What the exercise asks:
Give again the lines of the material starting with the line containing "The image size is (454, 325)." and going on through the line containing "Action: click(425, 109)", both included, and leave the pictures out of your answer.
=== Material to process ===
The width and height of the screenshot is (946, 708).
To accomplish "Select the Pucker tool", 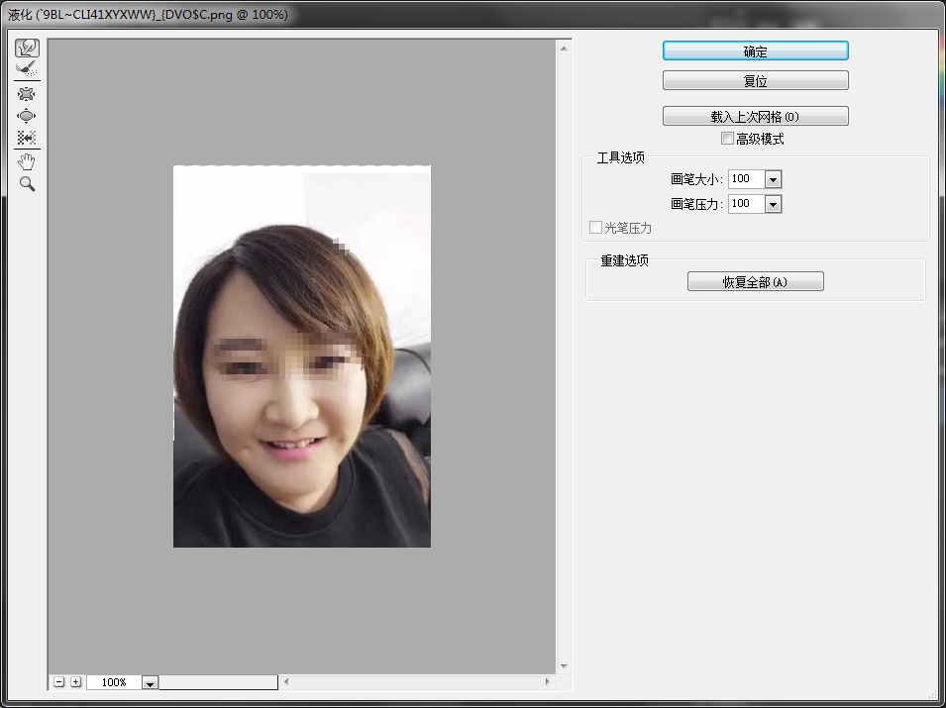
===
=== Material to process ===
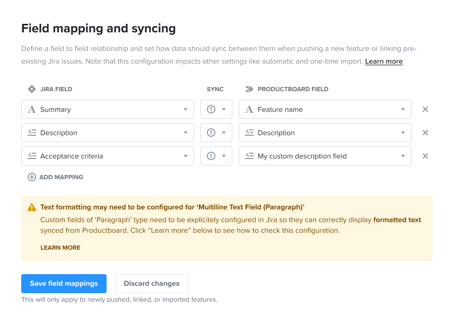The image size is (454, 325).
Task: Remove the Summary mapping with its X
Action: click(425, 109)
===
Solution to this task:
The image size is (454, 325).
Task: Remove the Summary mapping with its X
Action: click(425, 109)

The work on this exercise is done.